KANSAS CITY, Mo — A crowd of fans and baseball enthusiasts gathered at the Negro Leagues Baseball Museum on Sunday to watch local legend Buck O’Neil get inducted into the Hall of Fame in Cooperstown, New York.
O’Neil and the late Horace Peterson co-founded and established the NLBM in 1990. It is the only museum in the world dedicate to preserving and celebrating the history of African American baseball and its impact on America’s social progress.
"It’s a dream come true for all the players that should be there that aren’t there, and probably won’t get there,” Terry Ellett, whose father was close to O’Neil, said during the watch party. “He is here. He will always be here.”
Raymond Doswell, vice president and curator of the museum, says he remembers the disappointment 15 years-ago when his friend and mentor was passed over for induction into the Hall of Fame.
“Many of us remember it well — the heartbreak of him not getting in.
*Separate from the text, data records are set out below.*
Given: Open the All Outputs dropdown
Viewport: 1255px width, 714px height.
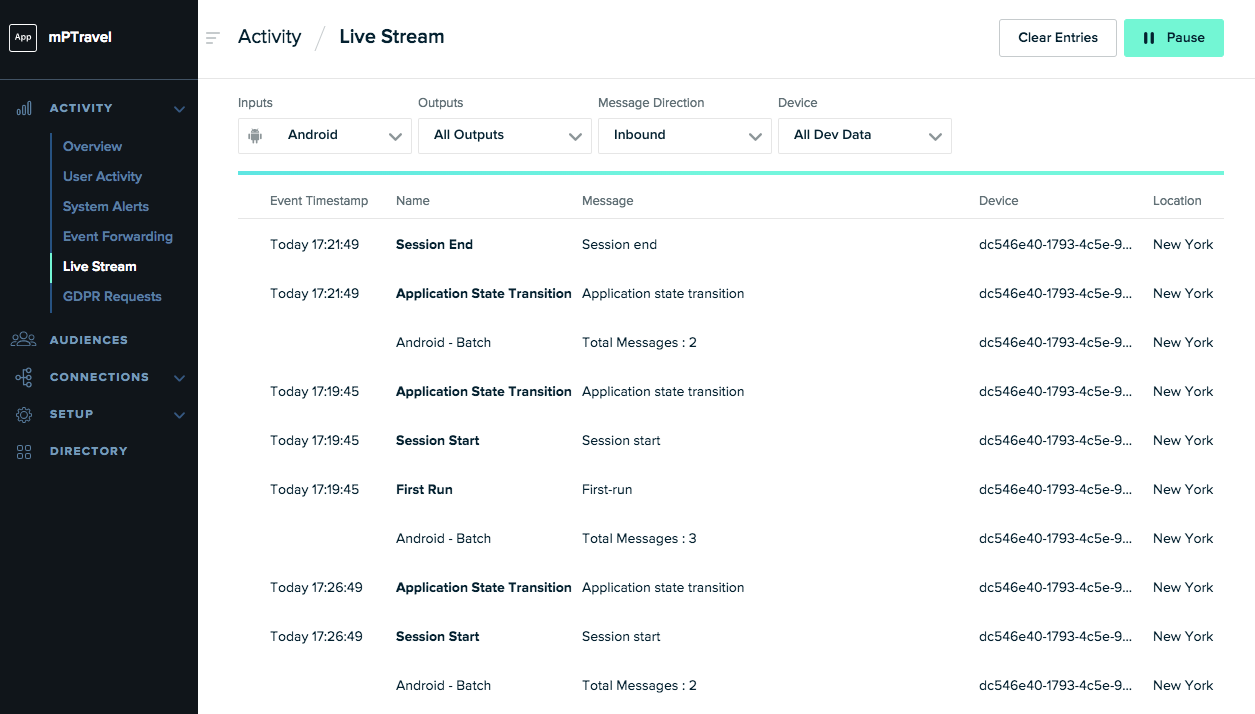Looking at the screenshot, I should click(x=504, y=136).
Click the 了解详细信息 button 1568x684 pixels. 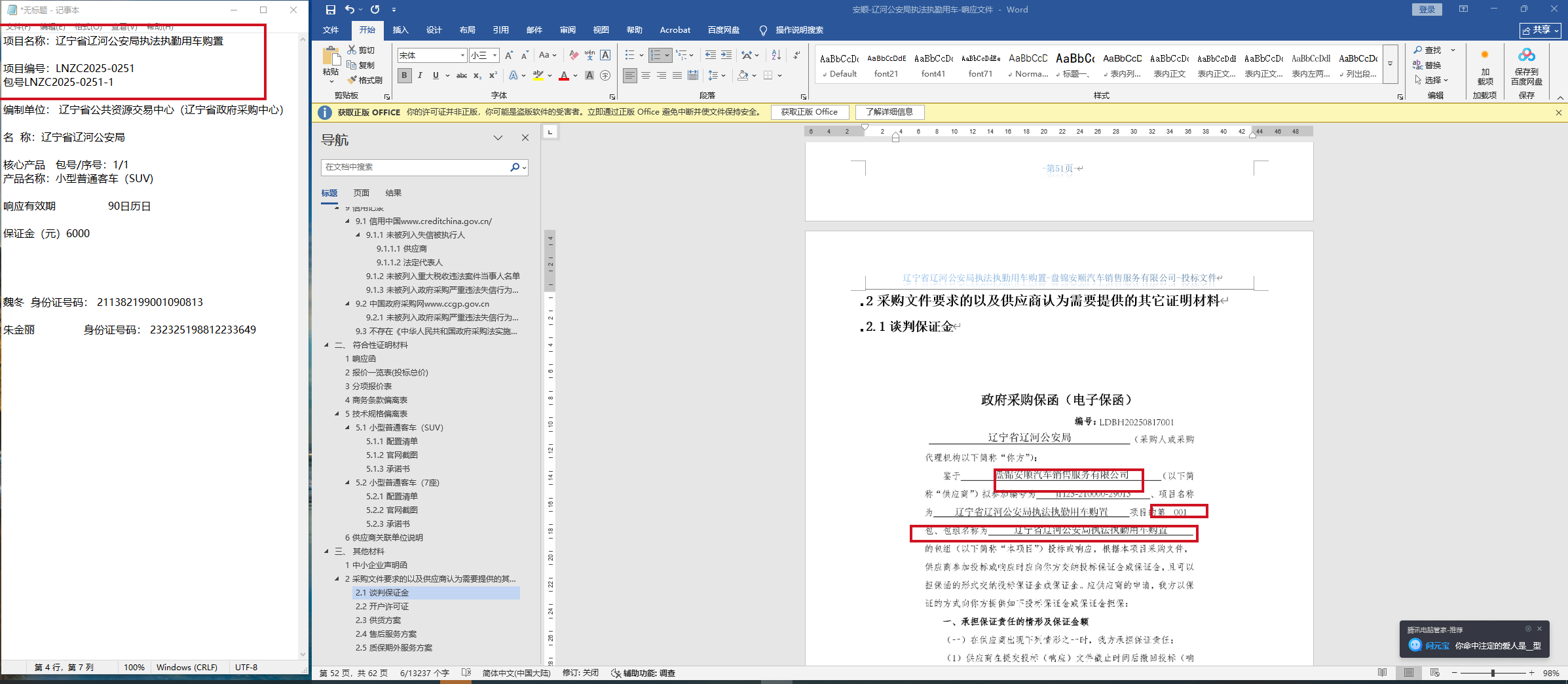(x=889, y=112)
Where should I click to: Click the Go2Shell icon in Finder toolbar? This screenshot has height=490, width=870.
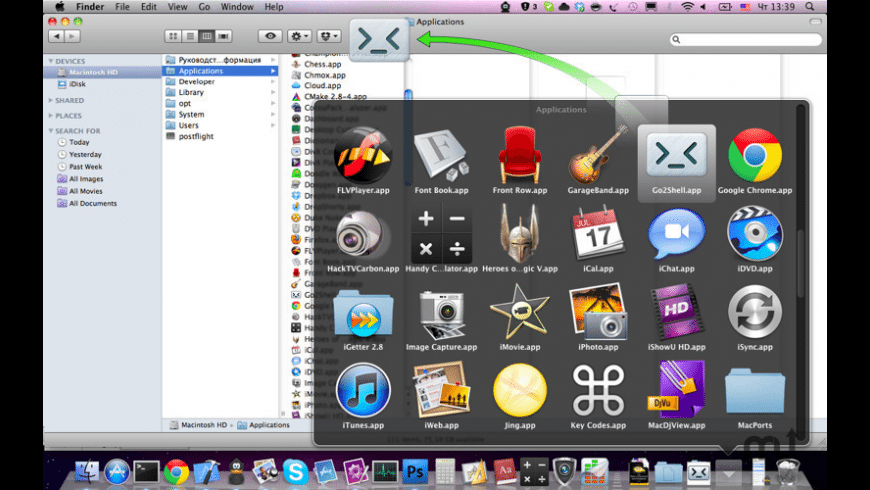380,40
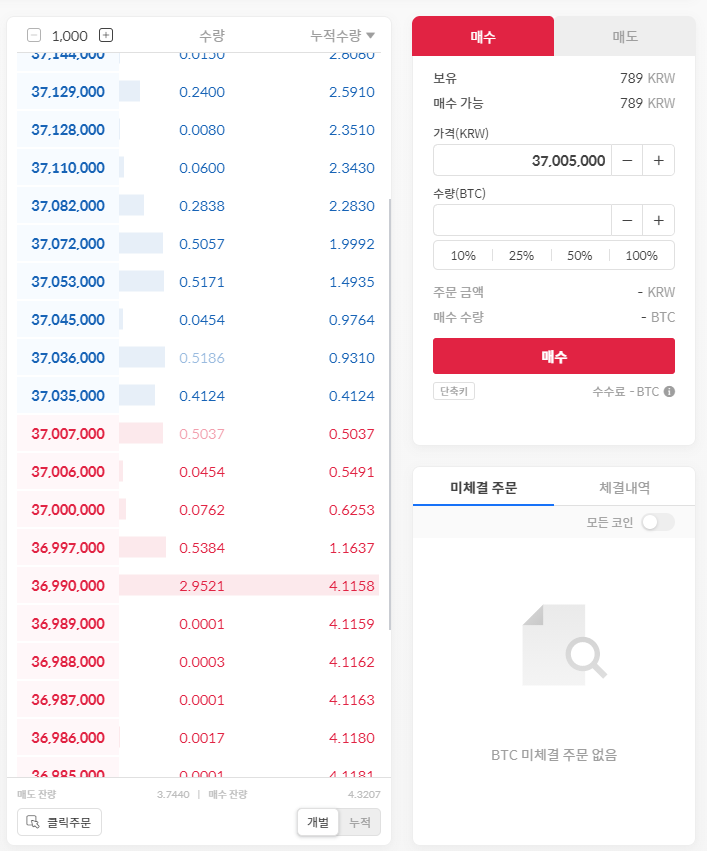This screenshot has width=707, height=851.
Task: Toggle the 모든 코인 switch
Action: pyautogui.click(x=657, y=522)
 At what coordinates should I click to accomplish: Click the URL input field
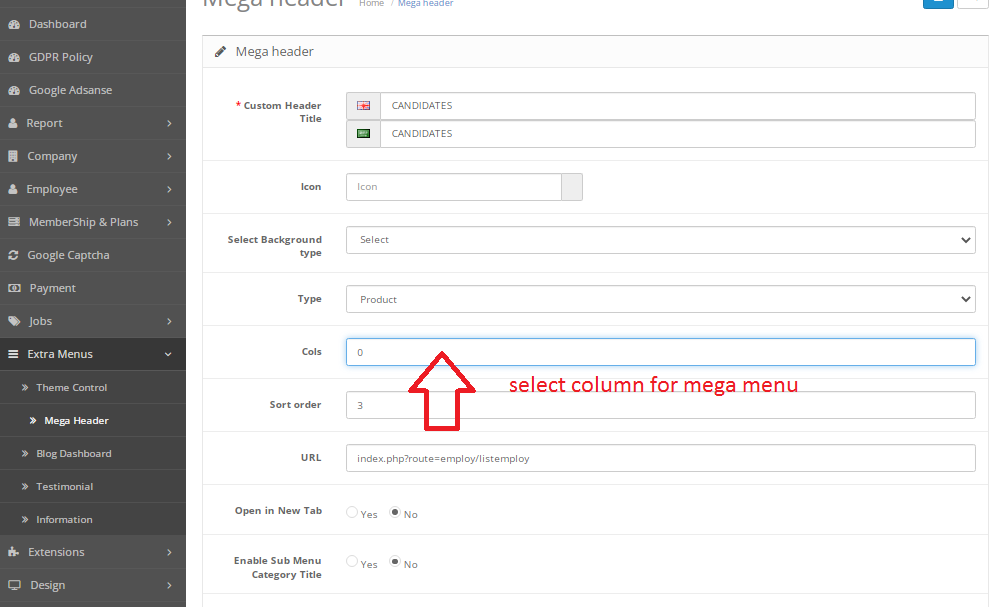coord(660,458)
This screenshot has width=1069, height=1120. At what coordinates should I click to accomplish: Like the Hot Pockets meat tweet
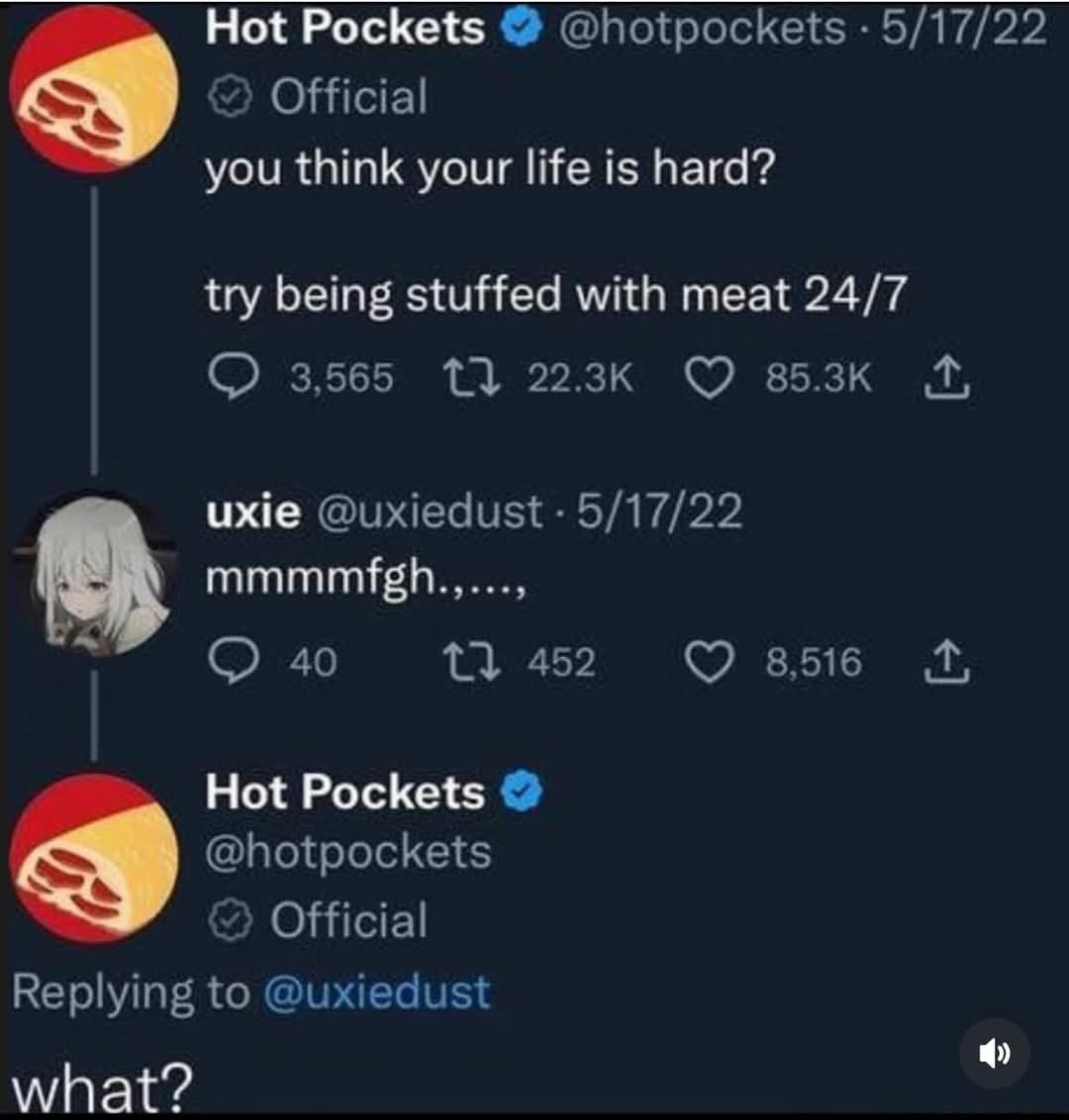pos(707,376)
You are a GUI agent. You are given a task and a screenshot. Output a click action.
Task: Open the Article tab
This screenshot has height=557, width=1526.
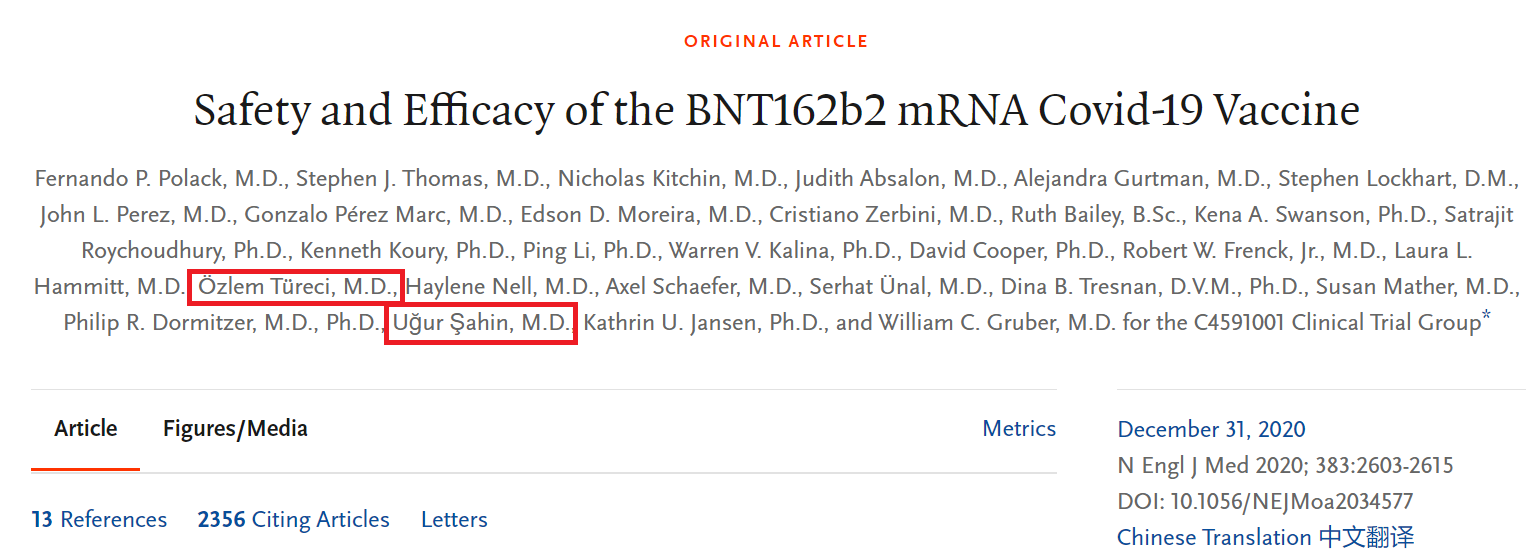tap(86, 429)
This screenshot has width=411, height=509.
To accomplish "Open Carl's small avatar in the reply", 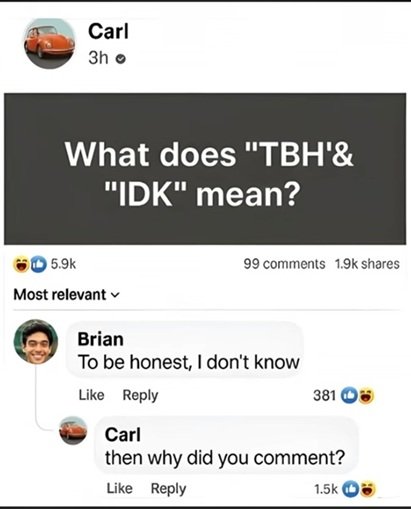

We know that he was heartbroken as well,” Doswell said. “Today is a day of reconciliation and a day of celebration.”
Sunday’s recognition feels bittersweet without O’Neil, but Doswell has dedicated decades to making sure Buck’s legacy is not forgotten. His work led to meaningful education about baseball, race relations and African American history in Kansas City.
“It allows us to connect, especially in this moment in our county, an understanding of what it means to talk about race in a constructive way. And also a means to be able to talk through love,” Doswell said.
Doswell believes how people felt about Ol’ Buck goes beyond baseball. He is especially touched by young people who walk through their doors to learn about him.
Five-year-old Sawyer Schoffstall may never get to meet his favorite player, but through history lesson from his grandmother, the impact is starting to click.
“Buck O’Neil… he’s a pretty big legend,” Sawyer said. “I like the Monarchs because all of the those who are Monarchs out there, are all legends from the museum stadium.”
Grandmother Sandy Schoffstall says her grandson comes from a big baseball family and his love for the game as well as Buck started when he was two.
“When he developed this love for Buck O’Neil, then we started coming down here to the museum and just taking it all in,” Schoffstall said. “I particularly like the bond that we can share because of it.”
Though he is only 5-years-old, she believes he understands the importance of what happened Sunday.
“It just does my heart good,” Schoffstall said.